One morning not long ago, Ariel and I were having breakfast in a very small cafe in a very small town in west Texas. The waitress brought our coffee, and suddenly Ariel’s face lit up. The coffee had arrived in old-fashioned mugs like the ones that used to be common in small cafes: extra-thick white porcelain slightly flared at the top and bottom, with a fat C-shaped handle. As it happened, Ariel’s mug was identical to one that had been stolen from her desk at the office years before, leaving her somewhat traumatized. (If you’re not a full-blown caffeine addict, you may not realize how harrowing it can be to find your favorite coffee cup missing at 6 am.)
Ariel turned to our waitress and said brightly: “May I buy this cup?”
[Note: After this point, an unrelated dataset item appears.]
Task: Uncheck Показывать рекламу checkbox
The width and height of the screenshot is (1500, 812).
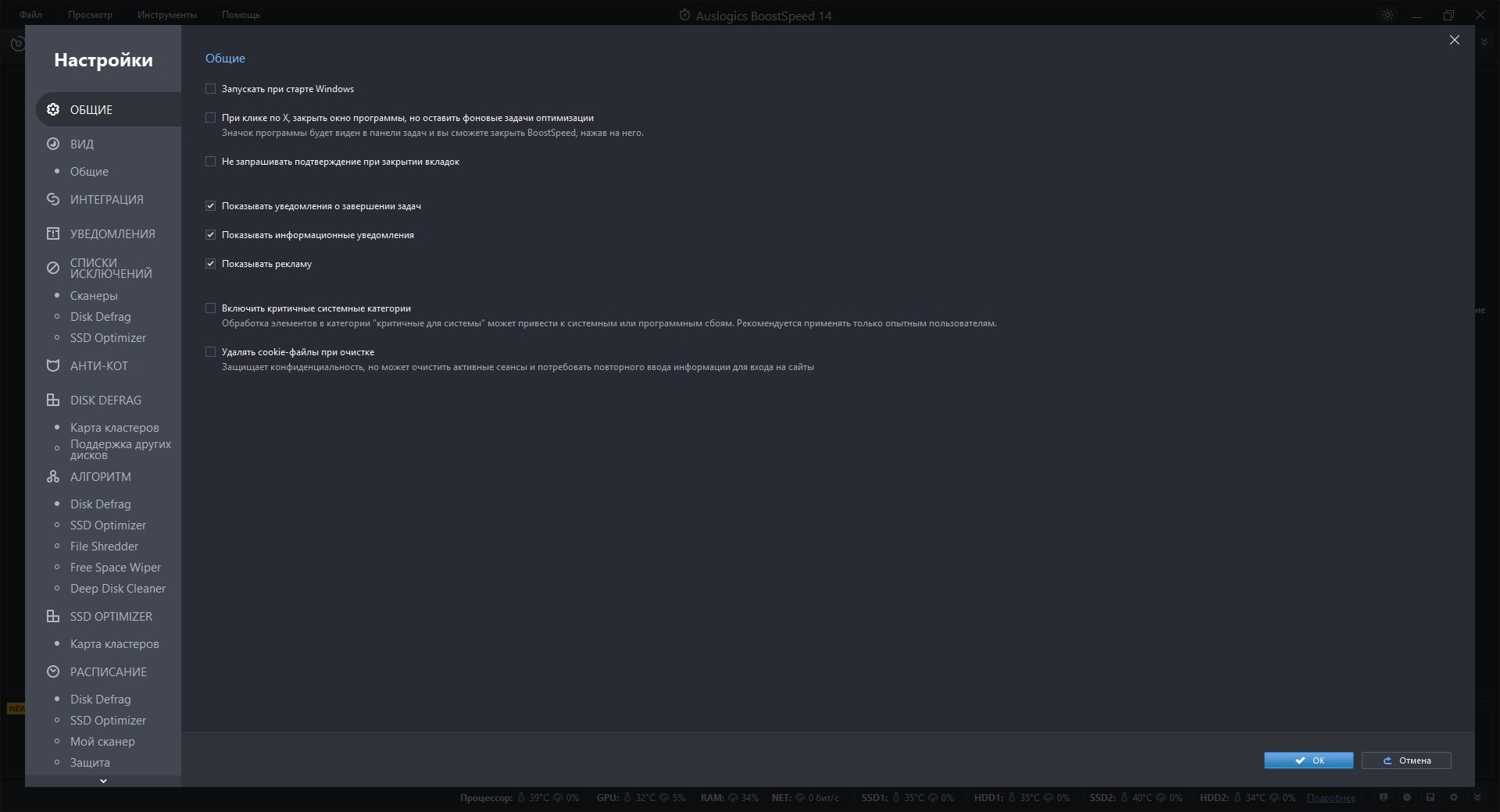Action: point(210,264)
Now within two seconds, I could think of all sorts of reasons not to ask that question. Selling coffee cups isn’t something a waitperson is normally required to do. It might create a dilemma for her: displeasing a customer versus displeasing the cafe’s owner, who might view dealing in used tableware as an unprofitable side business. It also required her to decide on a value for the cup, which wasn’t her job either. I pictured her slipping into a back room to check out the prices of used coffee cups on eBay, while some other hungry customer pined for his breakfast. Ariel would have pointed out, with the devious logic that reckless extroverts always have at their disposal, that there were no other customers just then. But one might arrive at any moment.
My ability to think of objections like this is why I go through life not saying much, not doing anything very unexpected, and not meeting nearly as many nice people as Ariel does. What happened next was typical: our waitress – well, her name was Karen. Ariel had established that earlier. I mean to say that Karen broke into a big smile.
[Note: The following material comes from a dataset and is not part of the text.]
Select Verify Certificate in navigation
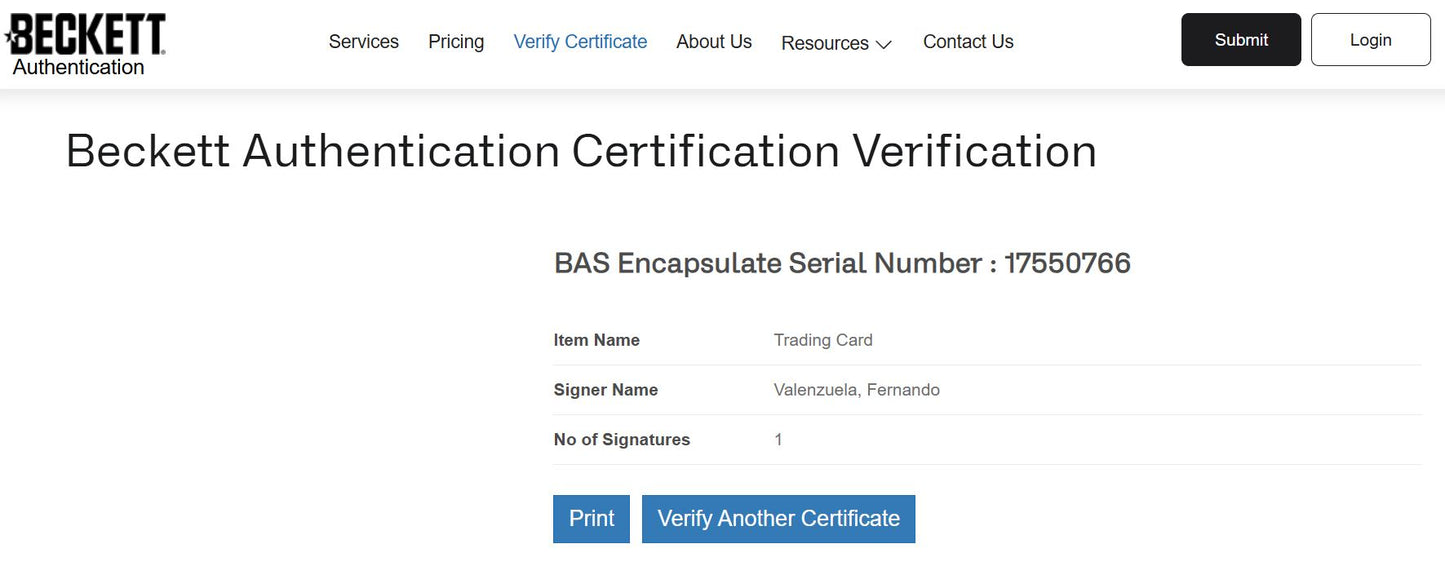The height and width of the screenshot is (566, 1445). click(580, 42)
There are parts of far west Texas where the people are so friendly that it almost makes me nervous. Once you get west of the Pecos River, you can approach even the most formidable-looking stranger, let alone your waitress, and say that you think it might rain, or that it might not rain. Usually that person will react as if you had just returned their lost wallet, with all the cash still in it, and you will have a new friend. Everyday manners in these places seem to have been suddenly petrified on some mild, sunny day in the 1950s. I’m not going to tell you the name of the town where we were having breakfast, because I don’t want to get that one disgruntled e-mail about its dark, meth-fueled underside. The town I’m writing about is the essence of plain, Dwight Eisenhower American automated friendliness, and we will refer to it here simply as the Twilight Zone.
As I was saying, Karen broke into a big smile. Of course we could buy the coffee cup. Somewhere, she implied – perhaps in the dirty, degenerate cities of the East – there might be restaurants where attempts to purchase the crockery are met with cold, foreign-accented derision. Let’s all be thankful we don’t live there. Before I really knew what was happening, the deal was done.
When we had finished breakfast, Karen brought us the check. It was not itemized, but the total amount seemed pretty small. I asked Karen if the price of the coffee cup was included in the check, and she assured me it was. She knew that I knew that she was fibbing. The best I could do was to leave her a really nice tip. I hope that’s how they do things in the Twilight Zone.